Through this process the team narrowed down their search to the extracellular glycosylphosphatidylinositol (GPI)-anchored signalling co-receptor glypican 2 gene. GPC2 is one of a family of six (GPC1-6) GPI-anchored, extracellular proteoglycan signalling coreceptors that play diverse roles in growth factor signalling and cancer cell growth. Interestingly, the glypican family member glypican 3 (GPC3) has recently been validated as a bona fide immunotherapeutic target in hepatocellular carcinoma, they point out.

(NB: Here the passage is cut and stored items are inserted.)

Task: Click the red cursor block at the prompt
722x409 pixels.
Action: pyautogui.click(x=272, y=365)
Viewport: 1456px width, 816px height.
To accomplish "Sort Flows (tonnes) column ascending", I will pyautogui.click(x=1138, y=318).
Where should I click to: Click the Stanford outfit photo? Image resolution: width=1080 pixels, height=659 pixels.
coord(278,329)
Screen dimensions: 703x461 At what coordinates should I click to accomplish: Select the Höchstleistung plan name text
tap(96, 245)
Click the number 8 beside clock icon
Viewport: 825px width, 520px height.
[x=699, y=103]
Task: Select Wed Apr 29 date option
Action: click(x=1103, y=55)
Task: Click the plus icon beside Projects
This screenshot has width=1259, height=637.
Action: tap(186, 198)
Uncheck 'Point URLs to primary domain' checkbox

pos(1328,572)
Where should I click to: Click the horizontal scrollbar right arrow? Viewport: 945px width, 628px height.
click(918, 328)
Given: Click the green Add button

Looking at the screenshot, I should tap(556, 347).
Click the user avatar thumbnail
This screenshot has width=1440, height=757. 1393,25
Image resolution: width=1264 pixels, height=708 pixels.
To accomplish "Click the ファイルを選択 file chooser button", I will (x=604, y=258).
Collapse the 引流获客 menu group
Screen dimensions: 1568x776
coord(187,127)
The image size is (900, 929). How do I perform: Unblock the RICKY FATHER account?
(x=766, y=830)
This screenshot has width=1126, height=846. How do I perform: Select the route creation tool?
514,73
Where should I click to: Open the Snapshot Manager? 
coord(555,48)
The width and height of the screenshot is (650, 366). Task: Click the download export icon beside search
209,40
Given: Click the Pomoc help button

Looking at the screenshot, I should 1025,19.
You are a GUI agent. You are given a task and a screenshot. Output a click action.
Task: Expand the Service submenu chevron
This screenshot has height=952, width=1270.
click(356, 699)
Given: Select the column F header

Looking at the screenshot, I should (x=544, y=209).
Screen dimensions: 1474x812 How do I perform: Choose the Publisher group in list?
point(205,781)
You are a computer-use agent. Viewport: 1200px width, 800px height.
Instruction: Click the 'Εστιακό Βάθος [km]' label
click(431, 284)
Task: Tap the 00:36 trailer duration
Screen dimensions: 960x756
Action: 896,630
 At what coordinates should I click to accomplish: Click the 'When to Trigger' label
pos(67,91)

When the researchers looked for GPC2 expression in a number of different neuroblastoma tumor datasets they confirmed that high levels of cell surface GPC2 were associated with worse overall survival, and were also evident in the tumors of patients with high-risk neuroblastoma. Direct analysis of tissue samples and cultured cells identified elevated GPC2 in high- and intermediate-risk neuroblastoma primary tumors, patient-derived xenografts (PDXs) derived from high-risk human primary tumors, and the majority of neuroblastoma cell lines evaluated. The researchers then confirmed that GPC2 protein was only present at very low levels, if at all, in the cell surface membranes of a wide range of normal pediatric tissues, and neural- and neural-crest-derived tissues.

To find out whether GPC2 was required for neuroblastoma cell proliferation the team next depleted the protein in neuroblastoma cell lines that normally expressed GPC2 at high levels. This resulted in reduced cell growth and increased apoptosis. In contrast, stably overexpressing GPC2 in otherwise low GPC2-expression neuroblastoma cell lines resulted in increased cell proliferation. These results indicated that the protein is a key regulator of neuroblastoma cell growth, the researchers suggest. 

They next analyzed RNA sequencing and gene expression profiling datasets spanning a number of pediatric malignancies, and identified similarly high GPC2 expression in pediatric medulloblastoma and retinoblastoma, as well as in subsets of other childhood cancers. High level cell-surface GPC2 expression was also confirmed directly in the majority of diagnostic medulloblastoma and retinoblastoma tissues tested.

For a final set of experiments the team worked with colleagues at the National Cancer Institute to develop an ADC candidate, D3-GPC2-PBD, which targeted the cytotoxic drug pyrrolobenzodiazepine directly to cell surface GPC2. In vitro and in vivo tests showed that the ADC effectively killed GPC2-expressing cell lines, without damaging normal cells, but also led to tumor regression and increased the lifespan of a PDX neuroblastoma mouse model, without causing any discernible toxicity.

“These findings establish that this type of immunotherapy could be potentially safe and effective against neuroblastoma,” commented Dr. Maris. Added Dr. Bosse, “Given GPC2's critical role in the growth of neuroblastomas, we hope that tumors will not be able to simply downregulate this protein in order to escape recognition by our immunotherapies that target GPC2.”

“Our next steps will be to further evaluate this ADC and also develop other immune-based therapies directed against GPC2,” Dr. Maris stated. “Because other glypicans in addition to GPC2 are overexpressed in other childhood cancers, it may also be possible to apply this approach across various types of high-risk pediatric cancers.”